Effects of excitatory and inhibitory neurotransmission on motor patterns of human sigmoid colon in vitro.

BACKGROUND AND PURPOSE

To characterize the in vitro motor patterns and the neurotransmitters released by enteric motor neurons (EMNs) in the human sigmoid colon.

EXPERIMENTAL APPROACH

Sigmoid circular strips were studied in organ baths. EMNs were stimulated by electrical field stimulation (EFS) and through nicotinic ACh receptors.

KEY RESULTS

Strips developed weak spontaneous rhythmic contractions (3.67+/-0.49 g, 2.54+/-0.15 min) unaffected by the neurotoxin tetrodotoxin (TTX; 1 microM).

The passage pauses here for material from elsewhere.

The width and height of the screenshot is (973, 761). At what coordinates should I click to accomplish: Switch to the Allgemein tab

EFS induced strong contractions during (on, 56%) or after electrical stimulus (off, 44%), both abolished by TTX. Nicotine (1-100 microM) inhibited spontaneous contractions. Latency of off-contractions and nicotine responses were reduced by N(G)-nitro-L-arginine (1 mM) and blocked after further addition of apamin (1 microM) or the P2Y(1) receptor antagonist MRS 2179 (10 microM) and were unaffected by the P2X antagonist NF279 (10 microM) or alpha-chymotrypsin (10 U mL(-1)). Amplitude of on- and off-contractions was reduced by atropine (1 microM) and the selective NK(2) receptor antagonist Bz-Ala-Ala-D-Trp-Phe-D-Pro-Pro-Nle-NH(2) (1 microM). MRS 2179 reduced the amplitude of EFS on- and off-contractions without altering direct muscular contractions induced by ACh (1 nM-1 mM) or substance P (1 nM-10 microM).

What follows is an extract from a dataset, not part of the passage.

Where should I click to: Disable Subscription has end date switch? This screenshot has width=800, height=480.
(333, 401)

CONCLUSIONS AND IMPLICATIONS

Latency of EFS-induced off-contractions and inhibition of spontaneous motility by nicotine are caused by stimulation of inhibitory EMNs coreleasing NO and a purine acting at muscular P2Y(1) receptors through apamin-sensitive K(+) channels. EFS-induced on- and off-contractions are caused by stimulation of excitatory EMNs coreleasing ACh and tachykinins acting on muscular muscarinic and NK(2) receptors. Prejunctional P2Y(1) receptors might modulate the activity of excitatory EMNs. P2Y(1) and NK(2) receptors might be therapeutic targets for colonic motor disorders.